PASSAGE TO READ —
I am not sure about the rest of you…but I thought coming into March would feel a little calmer. Instead I am feeling focused one minute and completely scattered the next.
My head is full of thoughts and direction and yet I am overwhelmed and unsure of my next step. Where am I going? What was I doing? Focus and then confusion, this is my current routine.
Thoughts and plans spin rapidly in my brain. Formulas and ideas for my next class or venture spring up. Plans and possibilities are everywhere. One minute I am excited and the very next I am unsure. I can feel my confidence slide and slowly slip between my fingers. I find myself sitting…starring blankly at the screen wondering not only where but how do I even begin. Looking at the clock I find that what felt like moments were really minutes. Minutes that slipped into hours. Hours of sitting, with nothing to show. A blank screen. A reflection of the direction I feel like I am heading.
I am torn with do-ing and be-ing. Knowing full well that I am still in the state of be-ing. The do-ing is coming…
I realize I cannot start do-ing right now, even though I have this intense need to surge ahead at times. What I am realizing is… if I started do-ing right now (that is if the universe actually allowed me to, which it is not!) I would end up re-doing everything anyway. It being stressed to me in so many ways that everything is not in place yet, ideas are still formulating. The intentions are still fermenting, getting ready to burst through the soil. The Cycle of time right now is that of a dust storm. Those things that have not quite been dealt with or taken care of are being re-circulated to the forefront of our attention.

DATA PROVIDED —
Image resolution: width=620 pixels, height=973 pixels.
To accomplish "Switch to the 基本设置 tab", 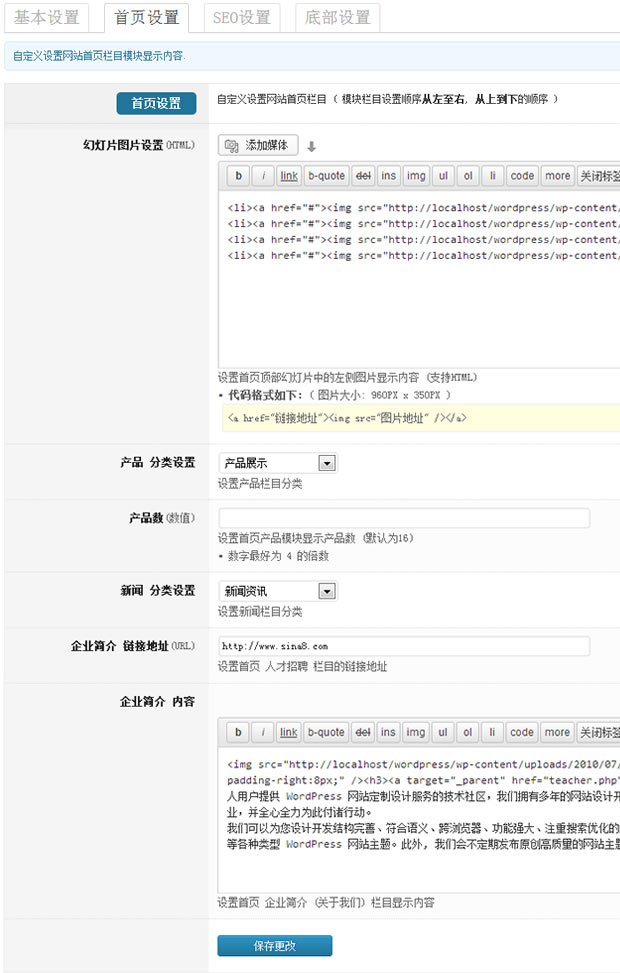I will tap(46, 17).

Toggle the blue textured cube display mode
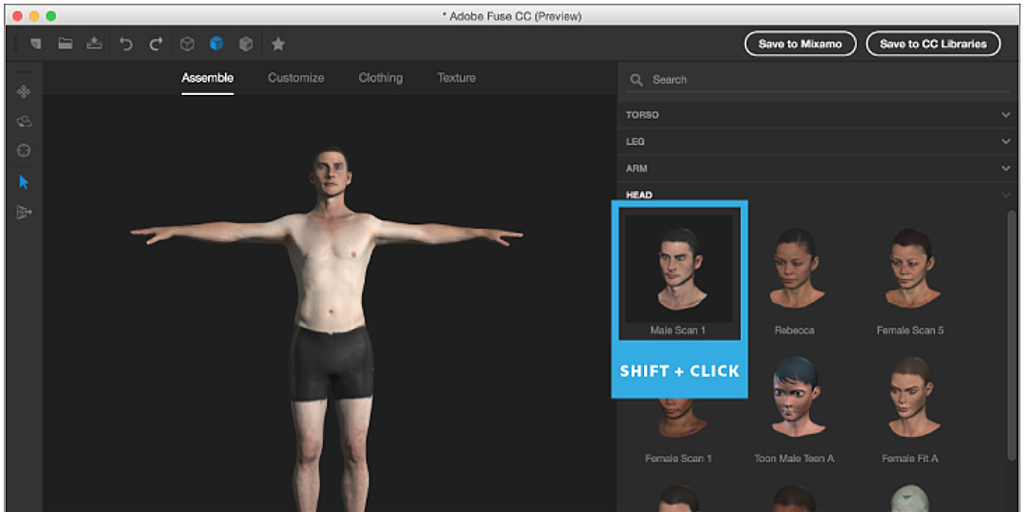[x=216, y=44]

GIVEN REQUEST 1 — Can you write out the part of the reflection on feeling scattered in March, beginning at the words "My head is full" and stopping after "I am heading."?
GIVEN REQUEST 2 — How would you put this sentence from the reflection on feeling scattered in March into Spanish: "Thoughts and plans spin rapidly in my brain."?

CORRECT RESULT 1 —
My head is full of thoughts and direction and yet I am overwhelmed and unsure of my next step. Where am I going? What was I doing? Focus and then confusion, this is my current routine.
Thoughts and plans spin rapidly in my brain. Formulas and ideas for my next class or venture spring up. Plans and possibilities are everywhere. One minute I am excited and the very next I am unsure. I can feel my confidence slide and slowly slip between my fingers. I find myself sitting…starring blankly at the screen wondering not only where but how do I even begin. Looking at the clock I find that what felt like moments were really minutes. Minutes that slipped into hours. Hours of sitting, with nothing to show. A blank screen. A reflection of the direction I feel like I am heading.

CORRECT RESULT 2 — Los pensamientos y los planes giran rápidamente en mi cerebro.